The jury of four women and two men reached a verdict about 4 p.m. Thursday, having begun deliberating Wednesday afternoon after closing arguments concluded in the three-week trial.
Mr. Churchill, 61, was fired in 2007 after a two-year university investigation found him guilty of plagiarism, fabricating research and misrepresenting the research of others.
But the jury sided with Mr. Churchill in his contention that he came under investigation only after an outcry surrounding an essay he wrote comparing the victims of the Sept. 11 terrorist attacks to infamous Nazi bureaucrat Adolf Eichmann. Mr. Churchill had argued that the university violated his First Amendment rights.
Whether Mr. Churchill will be reinstated as a professor remains to be seen. Denver Chief District Court Judge Larry Naves will hold a separate hearing to determine Mr. Churchill's future with the university.

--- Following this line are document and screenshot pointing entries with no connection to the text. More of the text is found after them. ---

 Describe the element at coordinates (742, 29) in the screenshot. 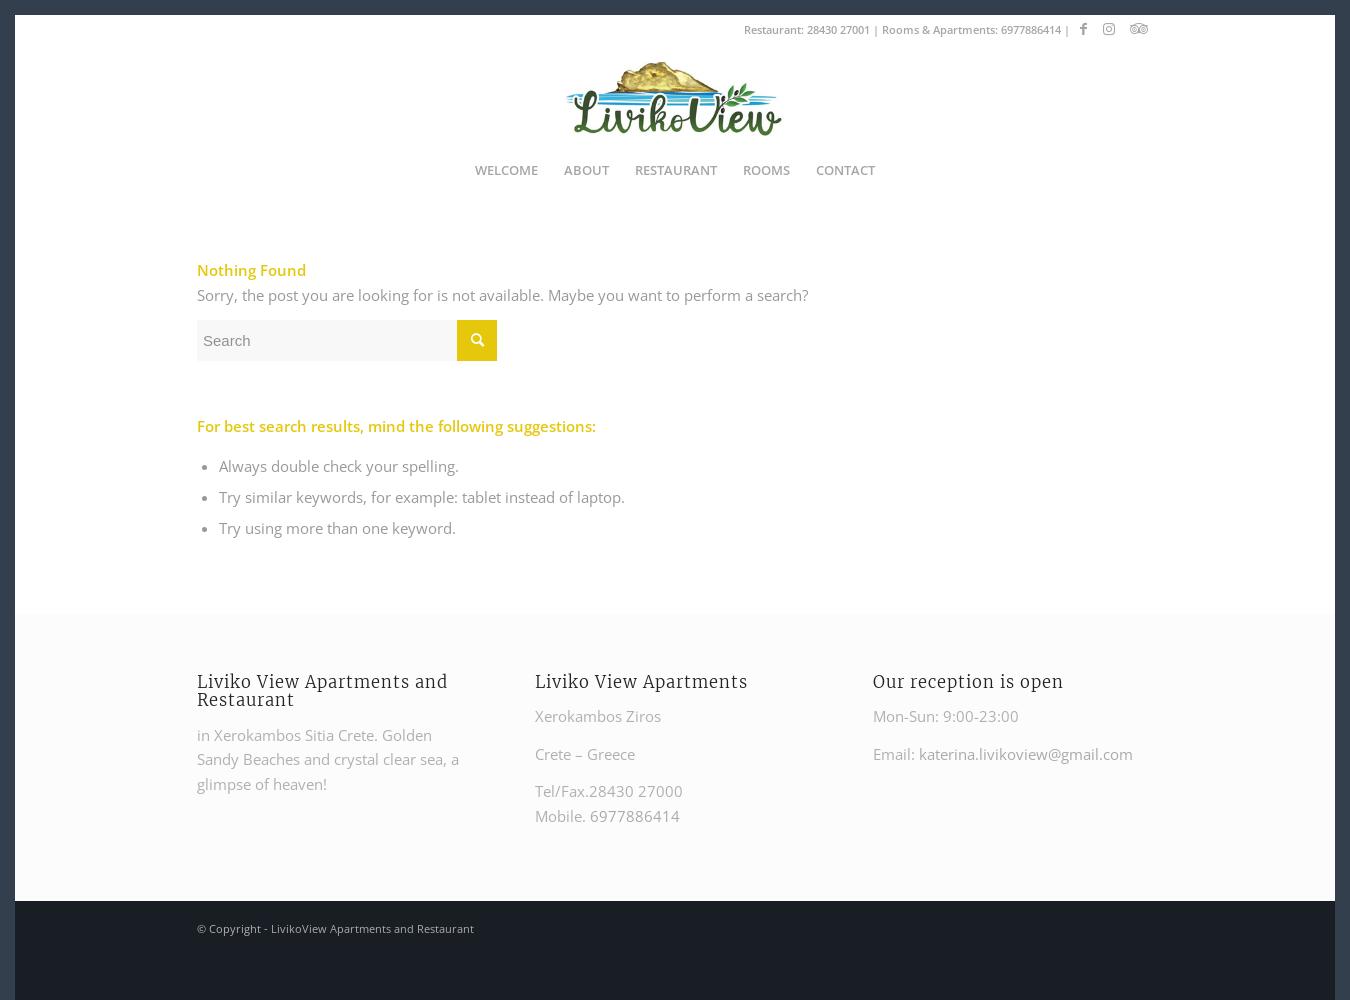

I see `'Restaurant:'` at that location.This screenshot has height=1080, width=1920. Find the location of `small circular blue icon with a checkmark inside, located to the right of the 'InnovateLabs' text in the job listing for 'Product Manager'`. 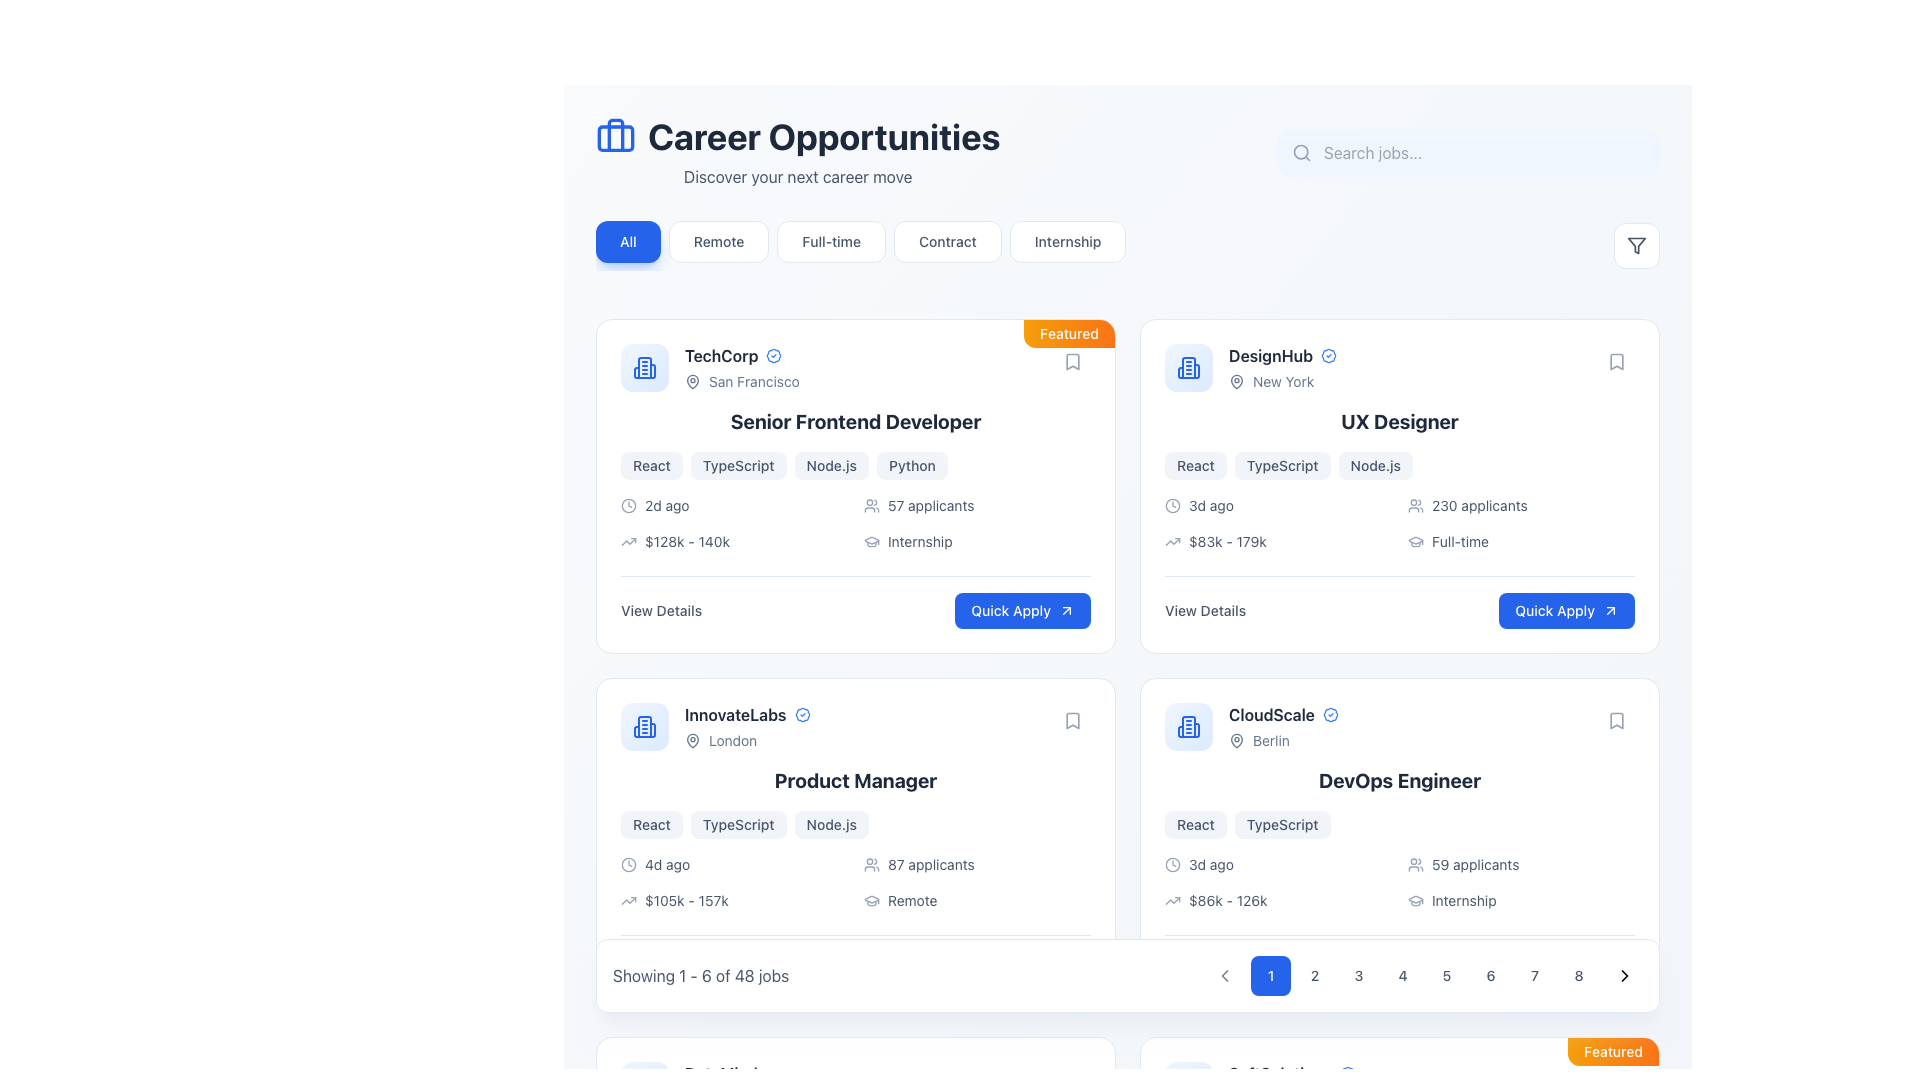

small circular blue icon with a checkmark inside, located to the right of the 'InnovateLabs' text in the job listing for 'Product Manager' is located at coordinates (802, 713). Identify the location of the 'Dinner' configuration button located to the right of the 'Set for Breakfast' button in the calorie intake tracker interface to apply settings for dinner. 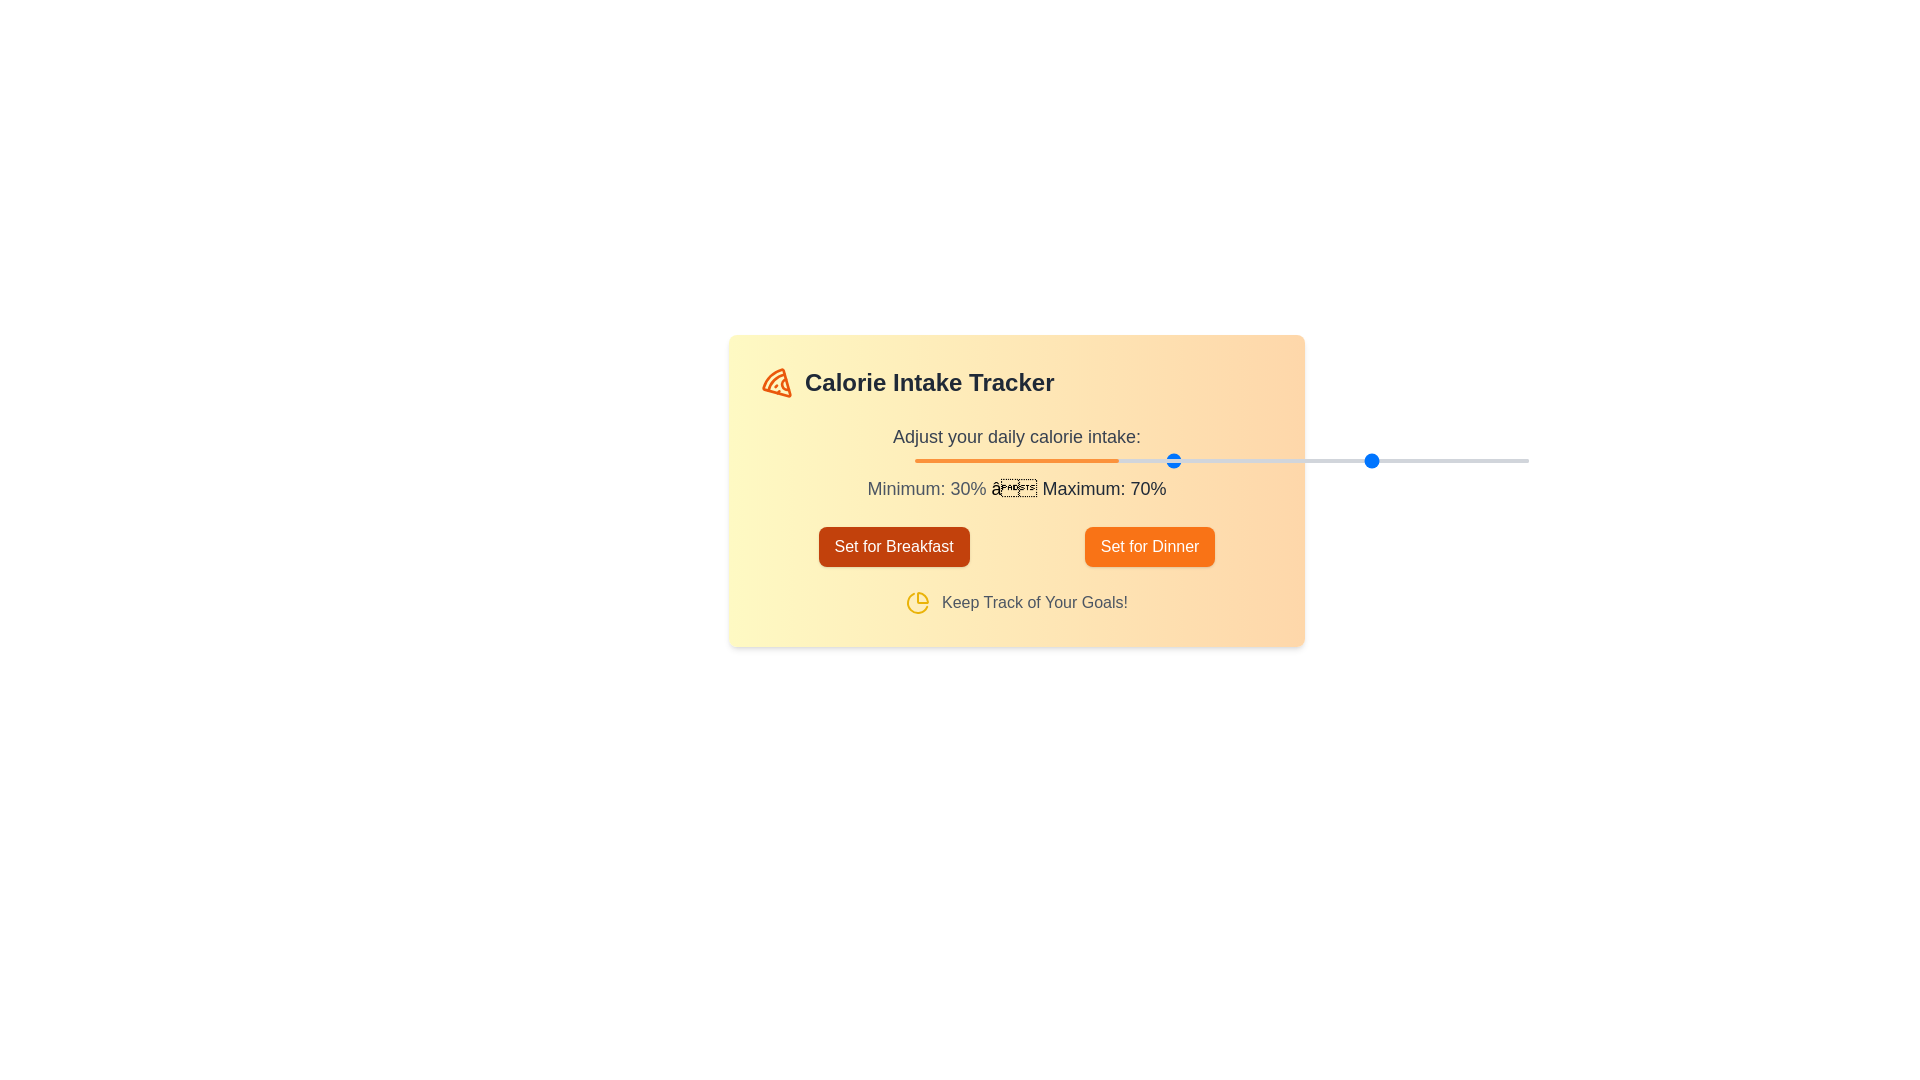
(1150, 547).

After the hearing, Mr. Churchill said he wasn't concerned about the $1 award, only getting his job back.
"What's next for me? Reinstatement, of course," Mr. Churchill said. "I didn't ask for money, I asked for justice."
University spokesman Ken McConnellogue defended the university, telling a Denver TV station that "we believe we did the right thing in the right way for the right reasons. And we would act the same way again."
Mr. Churchill's attorney, David Lane of Denver, called the verdict "a great victory for the First Amendment and academic freedom."
During the trial, Mr. Lane had contended that the university succumbed to pressure from the "howling mob" to fire Mr. Churchill after he became a national symbol of radical academia. He was frequently criticized by conservative commentators such as Fox News' Bill O'Reilly and radio talk-show host Rush Limbaugh.
Then-Colorado Gov. Bill Owens also had called on Mr. Churchill to resign. Mr. Owens and former Sen. Hank Brown, who served as university president at the time of the firing, were called to testify during the trial.
At the time, Mr. Churchill was a professor of ethnic studies and former head of the ethnic studies department. He had published extensively on the subject of American Indian history and was active in the American Indian Movement.
The university's attorney, Patrick O'Rourke, countered with extensive evidence of Mr. Churchill's academic misconduct. He argued that the firing was based solely on those issues and had nothing to do with his 2001 essay, "Some People Push Back: On the Justice of Roosting Chickens."
But jurors disagreed, finding that the essay set in motion the events that led to university's decision to dismiss Mr. Churchill.